§ Problem to work on: Go through the data below and gather each line containing "computer".

§ Entries supplied:
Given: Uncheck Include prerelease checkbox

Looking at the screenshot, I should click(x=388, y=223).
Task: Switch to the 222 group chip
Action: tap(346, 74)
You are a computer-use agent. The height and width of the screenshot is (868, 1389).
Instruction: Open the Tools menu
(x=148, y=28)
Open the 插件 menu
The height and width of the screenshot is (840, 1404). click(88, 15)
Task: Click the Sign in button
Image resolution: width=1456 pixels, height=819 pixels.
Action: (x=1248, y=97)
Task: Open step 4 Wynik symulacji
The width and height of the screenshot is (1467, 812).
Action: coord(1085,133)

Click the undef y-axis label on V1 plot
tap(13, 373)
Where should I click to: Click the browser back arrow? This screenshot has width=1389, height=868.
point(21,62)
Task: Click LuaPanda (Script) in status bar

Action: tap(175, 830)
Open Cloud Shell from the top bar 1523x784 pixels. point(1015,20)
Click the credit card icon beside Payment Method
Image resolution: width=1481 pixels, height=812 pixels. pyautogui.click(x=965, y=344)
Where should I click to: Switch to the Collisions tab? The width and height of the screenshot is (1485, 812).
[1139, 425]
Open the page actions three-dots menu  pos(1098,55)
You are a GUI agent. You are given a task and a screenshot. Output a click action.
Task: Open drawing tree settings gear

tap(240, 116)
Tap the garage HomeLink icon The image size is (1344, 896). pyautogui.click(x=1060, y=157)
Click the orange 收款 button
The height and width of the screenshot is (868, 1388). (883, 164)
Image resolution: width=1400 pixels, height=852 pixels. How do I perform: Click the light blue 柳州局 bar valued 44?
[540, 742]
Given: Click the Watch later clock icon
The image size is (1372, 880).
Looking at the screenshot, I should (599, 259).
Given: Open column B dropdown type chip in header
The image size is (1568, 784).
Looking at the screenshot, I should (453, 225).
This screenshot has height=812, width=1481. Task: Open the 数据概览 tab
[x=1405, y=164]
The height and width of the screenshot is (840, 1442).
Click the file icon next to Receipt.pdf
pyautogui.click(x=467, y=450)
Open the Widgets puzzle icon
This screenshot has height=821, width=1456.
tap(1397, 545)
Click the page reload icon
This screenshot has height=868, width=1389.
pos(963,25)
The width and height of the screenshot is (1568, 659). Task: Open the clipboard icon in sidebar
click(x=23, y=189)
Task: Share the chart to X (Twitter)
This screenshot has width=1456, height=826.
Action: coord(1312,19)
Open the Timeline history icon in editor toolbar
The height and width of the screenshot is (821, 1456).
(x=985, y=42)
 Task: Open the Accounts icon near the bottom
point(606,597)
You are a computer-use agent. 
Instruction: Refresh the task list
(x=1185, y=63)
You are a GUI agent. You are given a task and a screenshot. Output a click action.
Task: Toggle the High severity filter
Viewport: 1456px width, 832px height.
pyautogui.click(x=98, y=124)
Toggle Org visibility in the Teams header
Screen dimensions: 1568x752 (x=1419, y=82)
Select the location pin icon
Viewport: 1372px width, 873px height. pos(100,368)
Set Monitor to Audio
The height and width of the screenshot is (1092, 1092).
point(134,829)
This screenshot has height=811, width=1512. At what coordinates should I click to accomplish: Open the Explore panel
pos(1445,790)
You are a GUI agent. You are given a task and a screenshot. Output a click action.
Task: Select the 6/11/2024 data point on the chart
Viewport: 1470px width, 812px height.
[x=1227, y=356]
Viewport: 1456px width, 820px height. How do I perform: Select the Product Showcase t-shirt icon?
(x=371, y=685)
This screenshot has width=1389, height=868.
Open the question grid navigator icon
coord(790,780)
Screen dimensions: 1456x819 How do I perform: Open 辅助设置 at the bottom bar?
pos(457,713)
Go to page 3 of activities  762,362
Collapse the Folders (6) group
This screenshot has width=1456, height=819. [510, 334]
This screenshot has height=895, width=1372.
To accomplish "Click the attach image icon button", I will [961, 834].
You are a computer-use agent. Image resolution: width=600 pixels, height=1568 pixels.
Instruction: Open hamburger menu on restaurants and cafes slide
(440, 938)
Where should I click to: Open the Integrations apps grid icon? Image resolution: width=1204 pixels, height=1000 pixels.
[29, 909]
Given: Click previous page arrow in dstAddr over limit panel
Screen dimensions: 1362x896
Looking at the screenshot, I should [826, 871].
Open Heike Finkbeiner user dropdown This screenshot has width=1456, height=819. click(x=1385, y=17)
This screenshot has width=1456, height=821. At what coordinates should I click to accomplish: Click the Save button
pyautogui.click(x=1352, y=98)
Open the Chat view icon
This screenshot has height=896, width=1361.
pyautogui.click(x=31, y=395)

§ Task answer:
You are a computer-use agent. The height and width of the screenshot is (868, 1389).
You are a computer-use agent. 
You are a computer-use agent. Image resolution: width=600 pixels, height=1568 pixels.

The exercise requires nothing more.